Sunday, August 25, 2024

Discussing Online Arguments

Discussing Online Arguments

We’ve seen an increasing number of online arguments in recent years.  Twitter battles and Facebook comment wars have sparked new problems and concerns regarding people’s well-being. One of the issues is a lack of face-to-face accountability for what is being said. A person can hide behind a screen while spewing hateful and derogatory remarks to another human without feeling empathy. The argument that I have chosen for today's post is regards to evolution.

The debate or conversation can be found here

In this discussion, I will not be putting my opinion on this topic, but instead a small analyzes of the debate/ conversation. And what I personally think would be a good way to approach the argument. I will also use OP for original poster.

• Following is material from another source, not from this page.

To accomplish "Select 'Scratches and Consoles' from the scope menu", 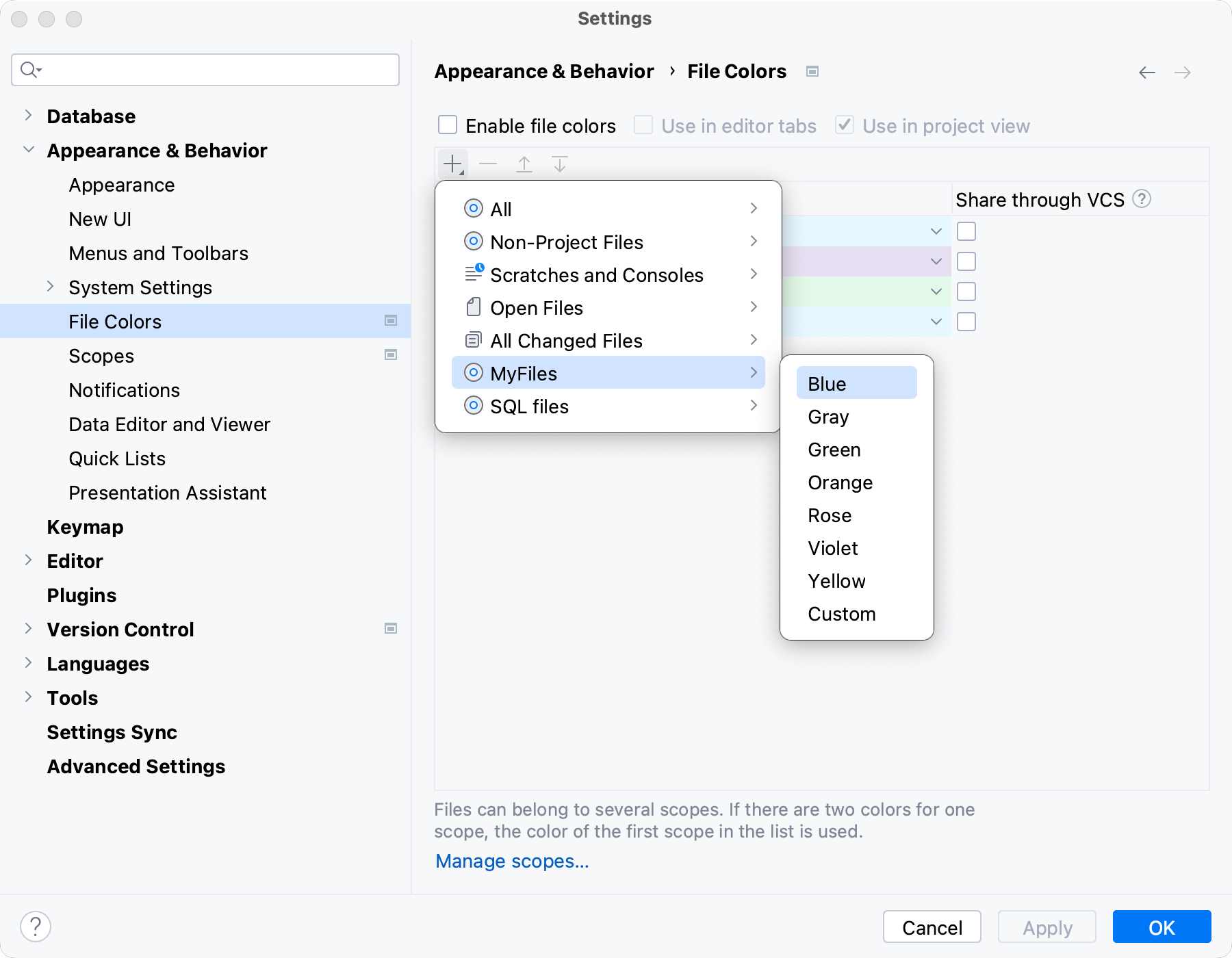I will 596,275.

Analysis and 5 rules that approach to Arguments

    When examining an argument, first rule is to analyze the argument being made, and see the purpose of the initial comment. Debating whether or not the conversation is worth engaging in. The argument I chose is now over, but this was the initial comment. "If we evolved from chimps or monkeys or whatever, how are they resistant to AIDS, but us more evolved version isn’t?"
    The second rule is to approach when examining an argument is seeing if people are using good arguments to inform their claim by giving good reasoning with support to the reasoning. A bad an example of this would be this example from someone trying to answer the OPs question. "Because HIV that causes AIDS only recently began infecting humans. It’s not clear how long the ancestor of HIV had been affecting monkeys and Chimps, but HIV isn’t even the same as those viruses since it jumped to humans. How exactly would have a defense against a virus that didn’t exist even 100 years ago?" This is a bad example, because they give an opinion with backing themselves up using resources. 
    The third rule is to see if the person is being serious about the actual conversation by their interaction with feedback of others. The OP in this situation may be trolling the person replying to their comment. Here is an example of this, "Oh, so maybe we had immunity before and lost it? We figured that maybe it isn’t that bad anymore, so we just decided to stop defending against it?" It's hard to tell if the OP is being honest with this response, and makes it challenge whether or not someone should engage, another individual claims that the OP is just messing with commentor of this post, but it is not clear until reading further comments from the OP and other commenters. The OP and the first commentor do go back and forth and do a great job at communicating effectively.
    The fourth rule is to keep calm and if you have something to say, make sure you have the evidence to back your information when you do decide to say something. That way the conversation is seen valid and with appropriate proof.
    The final rule is to know when to end the argument or debate. Sometimes it's not worth putting in the effort to a conversation that isn't going anywhere.